El sufrimiento se origina cuando nos sentimos separados, excluidos o aislados. De ahí que la gran transformación se da al enfocar nuestra atención en las virtudes que nos unen y así poder gozar en armonía con las relaciones.
Permitir que la generosidad, la paciencia, el amor, la bondad, la compasión y la inclusión se asienten en el niño convirtiéndose un rasgo en su personalidad. Brindémosle la oportunidad de que sienta el placer de ser amable, honesto y responsable
El carácter se va formando desde que no engendran, en una búsqueda de amor y reconocimiento. Los adultos tenemos la función de ofrecerle un entorno seguro donde pueda ir desarrollando todo su potencial, desde la alegría de poder ser él mismo y con la confianza suficiente para vencer los obstáculos con los que inevitablemente se va a encontrar, desarrollando aceptación, flexibilidad y discernimiento.
Ser un buen educador requiere, por un lado, de una atención permanente, en el sentido de saber guiar y, por otro, también saber soltar y dejar hacer. Es decir, se precisa de una contención y apoyo suficientes, pero sin llegar al excesivo control que paralice la curiosidad –imprescindible para aprender– y la creatividad innata del niño.

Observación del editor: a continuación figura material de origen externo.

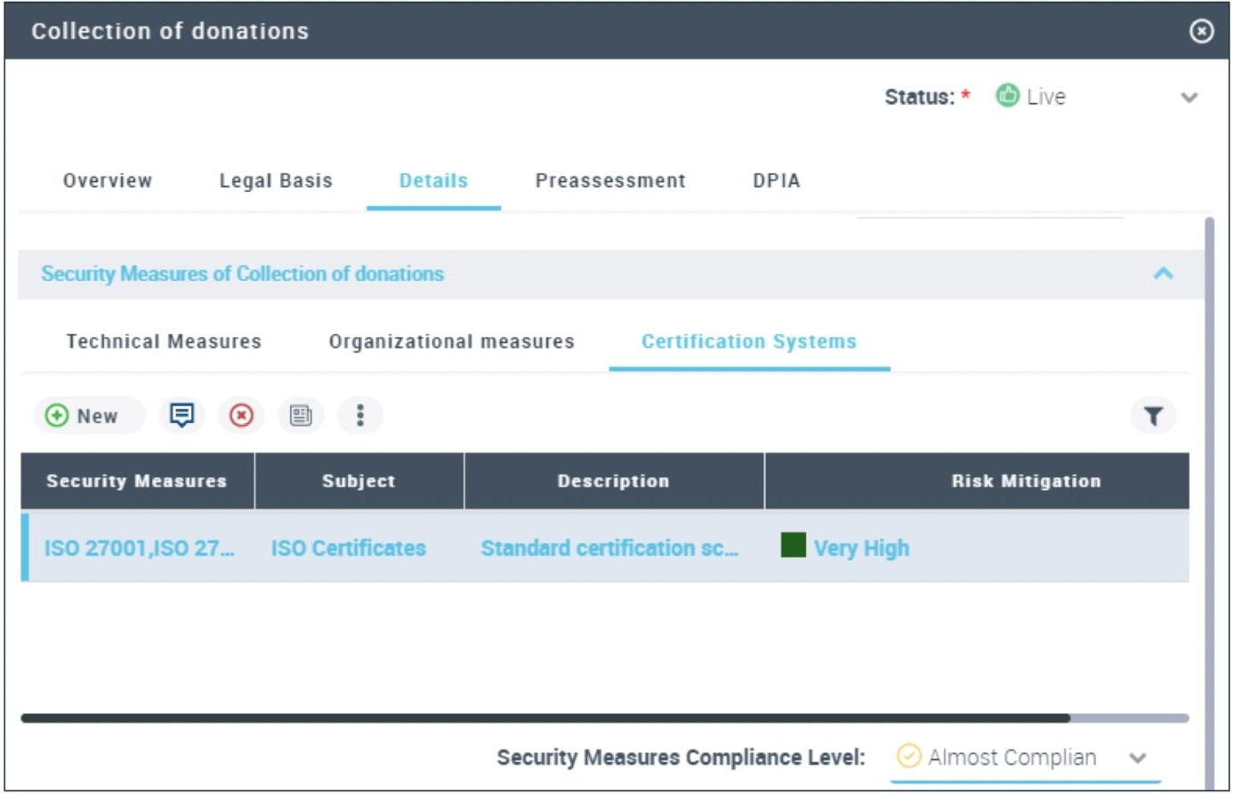This screenshot has height=793, width=1233.
Task: Go to the Preassessment tab
Action: 610,180
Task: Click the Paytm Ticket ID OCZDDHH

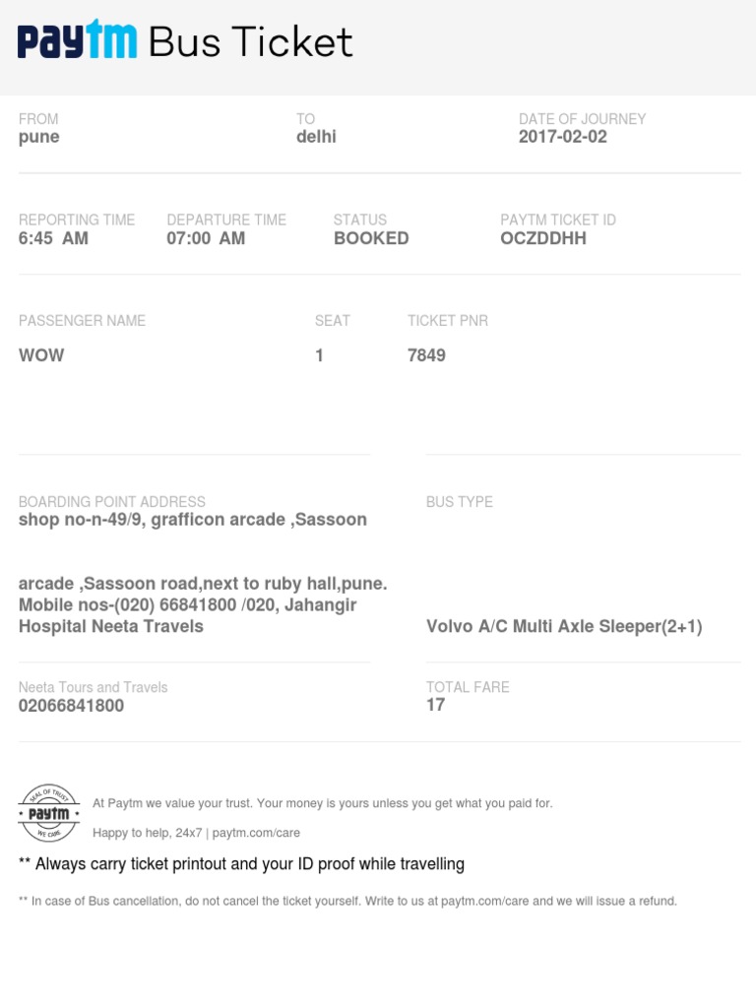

Saber mantener un equilibrio entre apoyo y frustración, procurando desde el principio un ambiente de amor incondicional, donde el niño se sienta querido por cómo es y no por lo que haga (resultados).
Es con el juego donde el niño aprende con entusiasmo: desarrolla su atención, curiosidad, memoria, concentración, coordinación, colaboración, comunicación, creatividad y es una herramienta básica de socialización.
También es de vital importancia respetar sus ritmos no sobrepasando la capacidad que tienen para mantener la concentración de forma continuada y dejarles espacios libres en él medio.
El cuidador debe velar por que el niño pueda SER. Permitirle que se acoja tiernamente, que conecte y se acepte amablemente para que puedan percibir con claridad, sin miedo.
Si el niño confía en sí mismo, en su riqueza espiritual y en su capacidad para desarrollarla, tendrá una buena autoestima.